イルカさんはボク達が何も言わなくても、ちゃんと知ってたんだ。 自分にしかできない事を。

死者は死者、どんな真実が隠されていようが死人に口なし。 それを代わりに伝えるのは至難の業だ。
誰かの都合のいい口実に使われるだけ。 真実を伝えるていけるのは、知る者が生きてこそだからね。
逝った者達に近しい者が語る事実こそ、それを知りたい誰かの求める真実になり得る。



ボク達も任務を遂行した当事者だけど、真実を語る事はまずあり得ない。 闇に葬るのが専門だから。
あの中忍も言ってた通り、暗部は常に嘘で固められている。 ボク達には決して真似できない事だよ。
イルカさんに話そうと思ったのは特別。 だって今までは誰に何を思われても平気だったから。

本来ならイルカさんは知る事もない事実だったけど、自分から知りたいと店に戻ってきたんだ。
ボク達が言い訳しに行かなくても、いい印象を与えるつもりで“彼に出来る事”を頼まなくても。
全部知ってて・・・・ それで戻ってきてくれた。 いつか誰かが求めた時、この事実を伝える為に。

よかったよ、イルカさんに会えて。 ただ喋っただけのあの時とは違う、彼本人を知る事ができて。
同じ任務を遂行する仲間は考え方が似ているから、どうしたって共通点が出来る。 傷の舐め合いだ。
でも行動も思考も違う他の誰かが、ボク達の事を理解してくれていた。 信じられないぐらい嬉しいよ。

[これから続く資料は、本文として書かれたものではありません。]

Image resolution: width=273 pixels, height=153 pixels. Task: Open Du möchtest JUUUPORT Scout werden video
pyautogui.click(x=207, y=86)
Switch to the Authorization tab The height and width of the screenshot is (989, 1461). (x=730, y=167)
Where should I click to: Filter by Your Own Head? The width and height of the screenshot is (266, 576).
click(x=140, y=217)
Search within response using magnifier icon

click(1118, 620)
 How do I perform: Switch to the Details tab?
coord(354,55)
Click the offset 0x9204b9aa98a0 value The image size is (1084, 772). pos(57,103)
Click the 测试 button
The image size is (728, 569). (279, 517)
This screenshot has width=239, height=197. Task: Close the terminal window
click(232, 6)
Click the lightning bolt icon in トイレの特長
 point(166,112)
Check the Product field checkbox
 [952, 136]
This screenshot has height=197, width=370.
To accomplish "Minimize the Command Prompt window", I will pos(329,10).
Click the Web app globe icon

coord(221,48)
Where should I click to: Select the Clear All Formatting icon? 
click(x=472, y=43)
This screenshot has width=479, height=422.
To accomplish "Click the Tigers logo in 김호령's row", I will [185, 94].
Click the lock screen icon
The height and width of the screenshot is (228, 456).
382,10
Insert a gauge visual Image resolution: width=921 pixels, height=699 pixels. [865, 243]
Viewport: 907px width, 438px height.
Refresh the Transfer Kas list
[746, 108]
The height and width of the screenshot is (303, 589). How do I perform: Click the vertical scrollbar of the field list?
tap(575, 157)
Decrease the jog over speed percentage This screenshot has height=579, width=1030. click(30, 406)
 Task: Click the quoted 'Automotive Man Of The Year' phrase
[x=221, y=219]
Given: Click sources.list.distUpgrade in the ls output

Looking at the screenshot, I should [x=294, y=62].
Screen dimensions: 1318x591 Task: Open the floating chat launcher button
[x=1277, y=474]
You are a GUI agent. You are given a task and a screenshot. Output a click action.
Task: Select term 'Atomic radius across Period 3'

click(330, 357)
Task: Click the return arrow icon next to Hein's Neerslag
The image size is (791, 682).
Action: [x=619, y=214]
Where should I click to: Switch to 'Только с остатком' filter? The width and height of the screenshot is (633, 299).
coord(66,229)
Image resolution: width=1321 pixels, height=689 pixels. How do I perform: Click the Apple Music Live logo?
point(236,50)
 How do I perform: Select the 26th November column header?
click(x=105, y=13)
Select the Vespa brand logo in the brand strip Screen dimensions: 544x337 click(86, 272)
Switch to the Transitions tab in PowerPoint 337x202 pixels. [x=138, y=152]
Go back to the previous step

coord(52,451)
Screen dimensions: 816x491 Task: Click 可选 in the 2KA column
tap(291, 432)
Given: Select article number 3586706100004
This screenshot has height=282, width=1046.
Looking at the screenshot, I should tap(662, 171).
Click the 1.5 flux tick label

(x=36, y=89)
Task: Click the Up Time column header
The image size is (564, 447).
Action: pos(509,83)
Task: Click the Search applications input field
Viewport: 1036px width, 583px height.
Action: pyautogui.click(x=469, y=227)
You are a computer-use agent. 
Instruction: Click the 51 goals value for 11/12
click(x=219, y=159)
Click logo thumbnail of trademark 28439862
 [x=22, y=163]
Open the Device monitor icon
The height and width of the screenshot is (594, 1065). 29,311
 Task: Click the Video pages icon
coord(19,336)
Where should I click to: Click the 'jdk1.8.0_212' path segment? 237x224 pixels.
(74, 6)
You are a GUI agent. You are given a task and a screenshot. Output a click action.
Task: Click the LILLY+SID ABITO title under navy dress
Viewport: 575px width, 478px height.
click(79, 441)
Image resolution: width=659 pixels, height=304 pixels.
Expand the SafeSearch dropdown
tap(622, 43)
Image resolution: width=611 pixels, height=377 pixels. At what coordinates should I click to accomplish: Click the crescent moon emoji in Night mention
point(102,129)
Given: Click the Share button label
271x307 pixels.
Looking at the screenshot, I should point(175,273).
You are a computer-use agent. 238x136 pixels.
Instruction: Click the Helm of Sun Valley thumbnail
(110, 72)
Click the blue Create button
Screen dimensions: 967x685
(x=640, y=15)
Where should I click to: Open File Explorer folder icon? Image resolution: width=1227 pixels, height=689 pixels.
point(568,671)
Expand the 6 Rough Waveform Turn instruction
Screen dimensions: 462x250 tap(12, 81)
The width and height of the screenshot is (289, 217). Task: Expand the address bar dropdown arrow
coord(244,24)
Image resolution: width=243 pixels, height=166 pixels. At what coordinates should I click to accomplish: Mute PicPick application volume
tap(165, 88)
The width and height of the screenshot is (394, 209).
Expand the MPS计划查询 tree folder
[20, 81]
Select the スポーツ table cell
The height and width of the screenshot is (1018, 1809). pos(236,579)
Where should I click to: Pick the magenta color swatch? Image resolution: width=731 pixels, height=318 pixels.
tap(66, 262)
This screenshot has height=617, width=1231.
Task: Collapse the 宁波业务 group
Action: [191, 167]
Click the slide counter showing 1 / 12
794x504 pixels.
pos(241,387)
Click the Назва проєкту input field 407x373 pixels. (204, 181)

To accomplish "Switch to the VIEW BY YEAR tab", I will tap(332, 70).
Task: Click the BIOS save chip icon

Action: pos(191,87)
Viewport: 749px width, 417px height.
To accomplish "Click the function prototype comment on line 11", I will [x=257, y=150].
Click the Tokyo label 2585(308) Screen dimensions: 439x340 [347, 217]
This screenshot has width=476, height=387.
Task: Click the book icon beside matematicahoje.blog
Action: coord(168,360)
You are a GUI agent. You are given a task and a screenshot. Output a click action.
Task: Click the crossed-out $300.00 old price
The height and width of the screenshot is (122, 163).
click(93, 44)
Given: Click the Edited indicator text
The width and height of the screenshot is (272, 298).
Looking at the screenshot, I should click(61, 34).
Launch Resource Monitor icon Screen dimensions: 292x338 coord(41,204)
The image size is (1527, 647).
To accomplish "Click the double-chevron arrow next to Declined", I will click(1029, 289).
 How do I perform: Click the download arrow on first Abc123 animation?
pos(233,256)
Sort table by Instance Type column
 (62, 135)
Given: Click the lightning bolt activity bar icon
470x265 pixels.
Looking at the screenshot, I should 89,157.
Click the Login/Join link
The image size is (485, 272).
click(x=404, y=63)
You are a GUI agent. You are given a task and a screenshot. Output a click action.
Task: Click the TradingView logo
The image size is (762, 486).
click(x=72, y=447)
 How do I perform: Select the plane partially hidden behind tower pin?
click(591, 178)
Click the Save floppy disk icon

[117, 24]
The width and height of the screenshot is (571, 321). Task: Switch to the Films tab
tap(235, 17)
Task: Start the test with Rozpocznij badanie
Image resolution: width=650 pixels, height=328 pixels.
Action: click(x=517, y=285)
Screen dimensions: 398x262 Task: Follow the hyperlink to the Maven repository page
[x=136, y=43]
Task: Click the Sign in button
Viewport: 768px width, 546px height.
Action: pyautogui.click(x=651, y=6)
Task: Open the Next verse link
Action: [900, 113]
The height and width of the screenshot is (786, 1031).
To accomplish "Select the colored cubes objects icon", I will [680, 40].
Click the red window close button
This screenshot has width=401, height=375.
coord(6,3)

「それに俺は・・・・ 深月上忍の“最後の願い”まで無視する非情さは持ち合わせていませんから。」
「「・・・・・・・・・イルカさん。」」
「自分が原因で巣を陥落させた。 里に戻りたいなんて・・・・ 願うはずありませんよ、あの人。」
「・・・・・そうだネ? 非情なのはオレ達の専売特許だしサ。」
「遺言だろうがなんだろうが、ボク達は完全無視ですから。」
「ええ、そうして下さい。 お二人のその手で・・・・ 皆の魂を里に戻してあげるべきなんです。」
「「・・・・・・うん。」」



「それで・・・・ 慰霊碑に名を・・・・ 刻んであげて下さい、深月コヤタここに眠る、と。」
「「・・・・・了解。」」
「ご本人が手にかけた忍び達と・・・・ 同列に墓石を並べる、なんてのは・・・・ どうです?」
「「・・・・・それはいいね。」」
「誇り高い人でしたから。 恥をかかせるのは御免です。 でもお二人なら得意ですよね?」
「・・・・ふふ。 先輩も結構毒舌ですが。 イルカさんもなかなかどうして。」
「だよネ? イルカさんって何気に意地悪だヨ、無遠慮だしサ? フフフ。」

「くす! これは代弁じゃなく、俺の言葉です。 ・・・・・・・ありがとうございました。」
「「・・・・・うん。」」



そしてイルカさんは、ボク達が差し出した五つの額当てと深月上忍の遺書を大切そうに風呂敷で包んだ。
中身だった酒はこれから撒くからと。 いつもこの風呂敷で魔王という焼酎を巣に届けていたそうだ。
近況報告書と一緒に、深月上忍へ。 これがこの町に居る俺達潜入員の日常ですから、そう言って。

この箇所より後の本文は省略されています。